12VAC30-95-10. Timely claims filing.
A. Definitions. The following words and terms as used in this section shall have the following meanings unless the context clearly indicates otherwise.
"Claim" means the term as defined in 42 CFR 447.45 and includes a bill or a line item for services, drugs, or devices.
"Submit" or "file" means actual, physical receipt by the Department of Medical Assistance Services (DMAS) that is documented in DMAS records.
B. Consistent with 42 CFR 447.45, providers shall submit all claims to DMAS no later than 12 months from the date of service for which the provider requests reimbursement. In the absence of the two exception conditions set out in subsection E of this section, all claims otherwise submitted to DMAS after this 12-month time limit shall be denied.
C. In cases where the actual receipt of a claim by DMAS is undocumented, the burden of proof shall be on the provider to show that the claim was actually, physically received by DMAS. Proof by the provider that a claim was mailed, transmitted, or conveyed to DMAS by any method shall not constitute proof of receipt. The provider shall confirm actual receipt of a claim by DMAS within 12 months from the date of the service reflected on a claim.
D. If a claim for payment under Medicare has been filed in a timely manner, DMAS may pay a Medicaid claim for the same service within six months after the provider receives notice of the disposition of the Medicare claim.
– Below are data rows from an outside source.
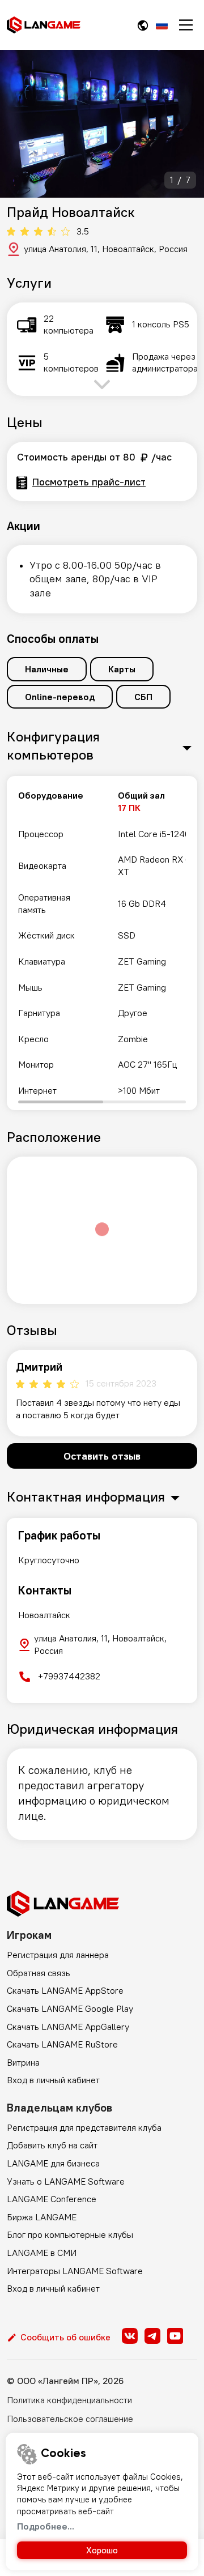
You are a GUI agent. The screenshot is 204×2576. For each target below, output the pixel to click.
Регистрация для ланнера (58, 1954)
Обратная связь (38, 1972)
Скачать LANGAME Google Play (70, 2008)
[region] (102, 943)
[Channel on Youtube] (175, 2336)
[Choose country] (143, 25)
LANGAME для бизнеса (53, 2163)
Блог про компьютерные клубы (70, 2234)
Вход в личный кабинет (53, 2079)
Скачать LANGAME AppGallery (68, 2026)
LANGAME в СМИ (41, 2252)
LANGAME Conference (51, 2198)
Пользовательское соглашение (70, 2418)
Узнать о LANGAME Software (66, 2181)
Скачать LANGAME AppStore (65, 1990)
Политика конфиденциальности (69, 2400)
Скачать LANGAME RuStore (62, 2044)
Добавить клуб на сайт (52, 2145)
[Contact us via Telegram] (152, 2336)
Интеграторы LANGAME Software (75, 2270)
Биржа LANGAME (41, 2217)
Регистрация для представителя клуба (84, 2127)
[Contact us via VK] (130, 2336)
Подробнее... (45, 2526)
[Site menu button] (186, 25)
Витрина (23, 2062)
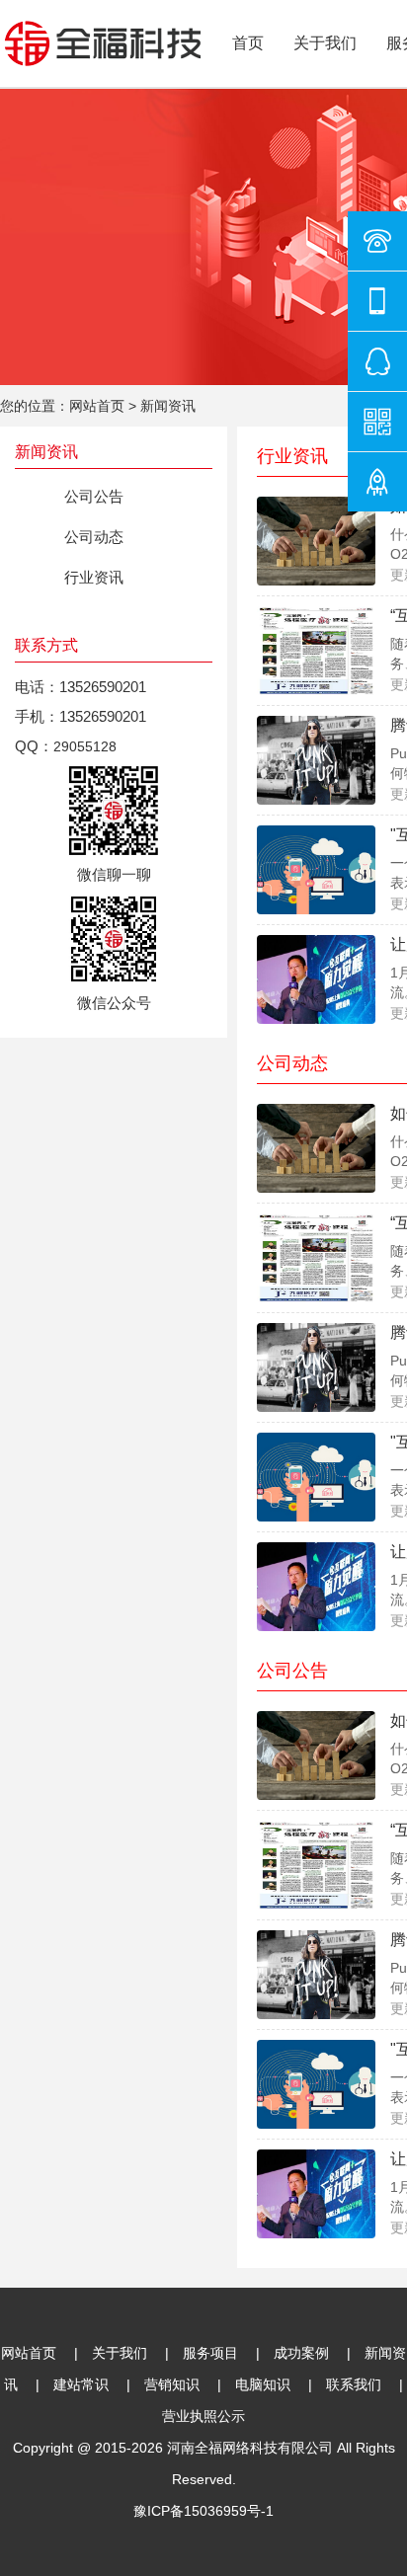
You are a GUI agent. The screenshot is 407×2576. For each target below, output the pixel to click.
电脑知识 (262, 2384)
1. For cases in which a provider's claim was retracted by the third party payer, DMAS shall consider the date of the retraction notice by the third party payer as the begin date of the initial 12-month timely filing period.
2. For cases of retroactive Medicaid eligibility, DMAS shall consider the date of the notification of delayed eligibility from the local department of social services as the begin date of the initial 12-month timely filing period.
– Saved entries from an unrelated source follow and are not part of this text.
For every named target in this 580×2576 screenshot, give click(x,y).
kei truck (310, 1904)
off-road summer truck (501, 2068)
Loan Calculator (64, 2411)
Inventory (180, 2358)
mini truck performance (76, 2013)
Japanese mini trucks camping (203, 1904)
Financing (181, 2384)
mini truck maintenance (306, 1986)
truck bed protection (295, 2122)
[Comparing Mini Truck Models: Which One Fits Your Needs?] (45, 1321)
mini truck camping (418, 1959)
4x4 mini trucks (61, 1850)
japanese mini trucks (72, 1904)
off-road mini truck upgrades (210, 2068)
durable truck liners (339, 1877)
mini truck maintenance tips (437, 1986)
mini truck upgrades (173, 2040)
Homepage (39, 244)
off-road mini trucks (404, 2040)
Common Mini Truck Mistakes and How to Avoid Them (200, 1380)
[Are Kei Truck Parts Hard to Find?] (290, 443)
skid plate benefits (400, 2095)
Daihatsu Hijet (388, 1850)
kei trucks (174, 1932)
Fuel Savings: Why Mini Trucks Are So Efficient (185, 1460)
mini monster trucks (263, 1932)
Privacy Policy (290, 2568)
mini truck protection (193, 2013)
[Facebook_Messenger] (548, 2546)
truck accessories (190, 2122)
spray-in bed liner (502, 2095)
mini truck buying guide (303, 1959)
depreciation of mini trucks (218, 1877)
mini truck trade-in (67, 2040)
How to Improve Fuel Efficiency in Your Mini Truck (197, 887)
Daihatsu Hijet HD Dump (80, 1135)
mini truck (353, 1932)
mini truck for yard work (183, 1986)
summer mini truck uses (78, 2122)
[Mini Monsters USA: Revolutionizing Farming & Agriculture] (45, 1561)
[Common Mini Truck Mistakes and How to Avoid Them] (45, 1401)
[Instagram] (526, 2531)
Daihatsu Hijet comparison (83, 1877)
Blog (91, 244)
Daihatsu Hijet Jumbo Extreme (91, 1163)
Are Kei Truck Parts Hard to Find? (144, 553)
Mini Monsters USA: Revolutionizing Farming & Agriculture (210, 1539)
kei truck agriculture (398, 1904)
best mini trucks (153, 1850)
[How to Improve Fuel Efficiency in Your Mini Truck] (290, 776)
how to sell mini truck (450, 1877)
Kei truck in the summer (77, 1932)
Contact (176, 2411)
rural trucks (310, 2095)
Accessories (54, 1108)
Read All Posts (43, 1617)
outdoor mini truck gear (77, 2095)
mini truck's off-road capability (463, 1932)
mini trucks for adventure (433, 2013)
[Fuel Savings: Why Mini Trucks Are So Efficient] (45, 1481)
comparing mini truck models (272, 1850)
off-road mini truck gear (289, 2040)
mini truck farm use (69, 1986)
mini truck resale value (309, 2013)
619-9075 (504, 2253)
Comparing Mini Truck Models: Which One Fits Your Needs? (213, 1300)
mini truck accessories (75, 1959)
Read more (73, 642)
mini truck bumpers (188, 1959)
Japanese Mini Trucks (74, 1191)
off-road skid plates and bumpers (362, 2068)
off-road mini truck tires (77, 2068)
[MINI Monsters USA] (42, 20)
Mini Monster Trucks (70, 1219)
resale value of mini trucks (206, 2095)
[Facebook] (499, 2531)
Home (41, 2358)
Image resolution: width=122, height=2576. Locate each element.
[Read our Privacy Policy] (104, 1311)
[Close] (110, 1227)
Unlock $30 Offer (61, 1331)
F. If DMAS denies a provider's original claim for reimbursement, the provider may resubmit the claim for reconsideration, together with any and all documentation to support the previously denied claim. All supporting documentation shall be filed at the time of the claim resubmission. DMAS shall not reconsider any resubmitted claim where:
1. The previously denied claim was not originally submitted within 12 months of the date of service, or
2. The denied claim was not resubmitted to DMAS within 13 months of the date the original claim was initially denied.
G. Once DMAS determines that a resubmitted claim cannot be paid and takes a denial action, it shall not be submitted again.
VA.R. Doc. No. R15-3170; Filed December 10, 2014, 11:13 a.m.